The Government has moved to raise tuition fees by £250 without any announcement from the Department for Education (DfE).
Regulations to allow the changes, which will see fees go up to £9,250, were published earlier this week to the National Archives legislation store.
The new legislation to the changes was not announced on the DfE website or in a statement to Parliament by ministers.
The changes, which are set to affect 500,000 students, went unnoticed for days until they were reported by the BBC on Thursday evening.
Opposition politicians criticised the nature of the announcement. Shadow universities minister Gordon Marsden accused the Government of trying to “sneak out” the plans while Liberal Democrat leader Tim Farron described the approach as “shabby”.
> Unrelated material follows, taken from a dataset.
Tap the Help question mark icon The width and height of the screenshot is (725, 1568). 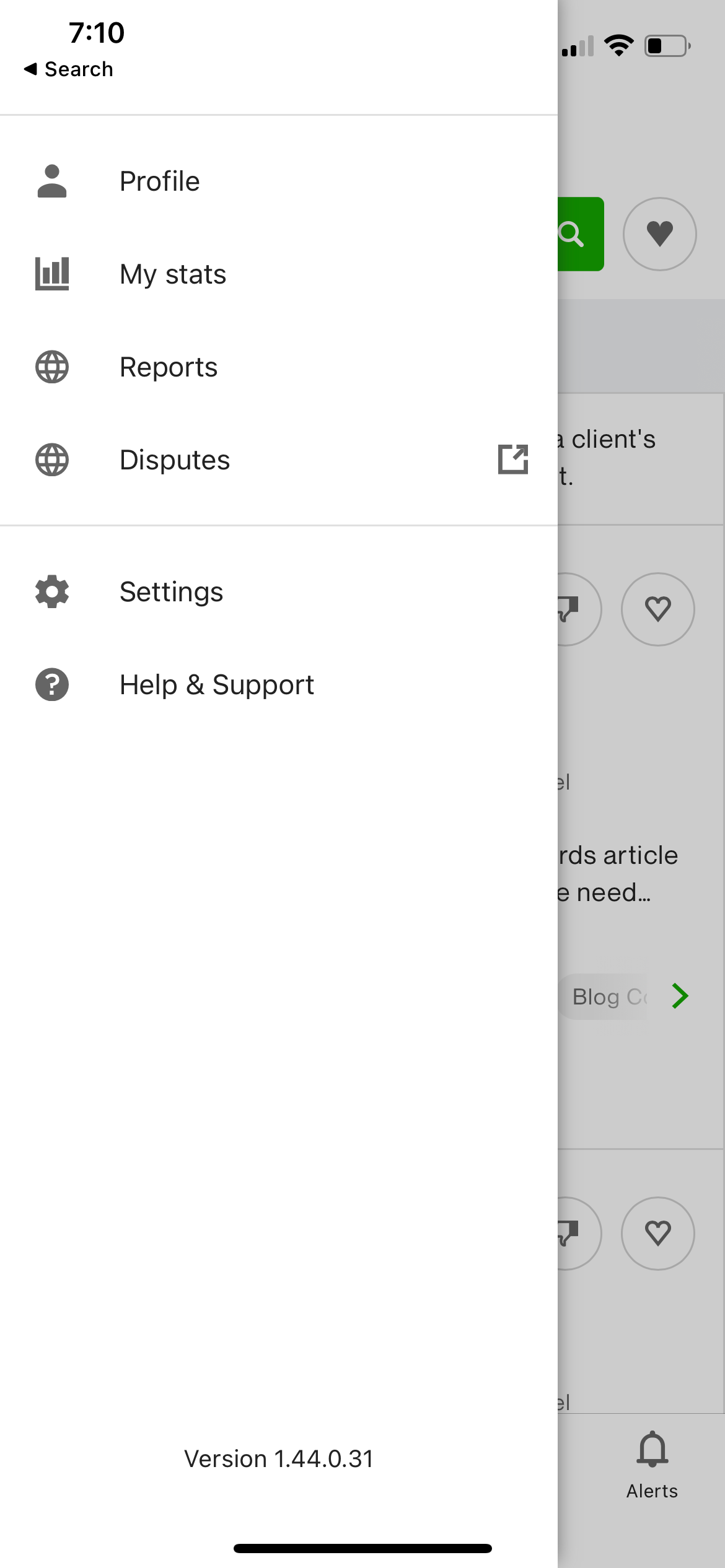pyautogui.click(x=52, y=685)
He said the move was a classic case of the Government “avoiding scrutiny” for its policies.
In a statement, a spokesperson for the Department for Education said the measure had been trailed in the summer and that no further announcement was needed.
“Importantly, universities will not be able to increase their fees unless they have passed rigorous quality standards,” the spokesperson said.
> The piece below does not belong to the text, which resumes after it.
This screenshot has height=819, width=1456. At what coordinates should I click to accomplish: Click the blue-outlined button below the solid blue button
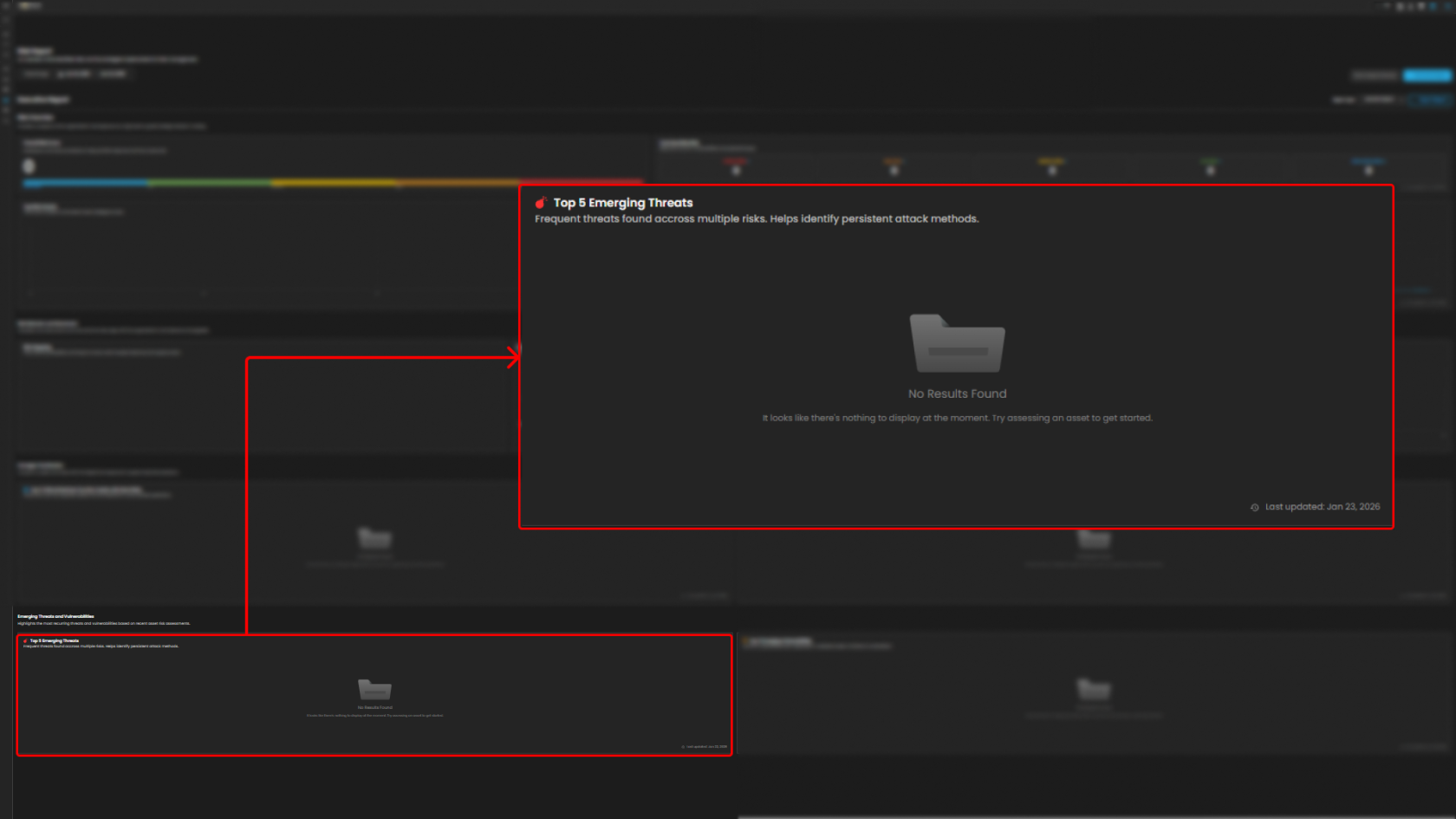(1431, 100)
“We are determined to make sure that everyone with the potential to benefit from higher education has the opportunity to do so.”
Most universities are expected to be able to charge the new higher fees, however.
Tuition fees have been set at £9,000 since 2012 but the Government has said it wants to raise them further because of inflation.
The last time fees were raised students across the country took to the streets to protest and blockade and occupy campuses.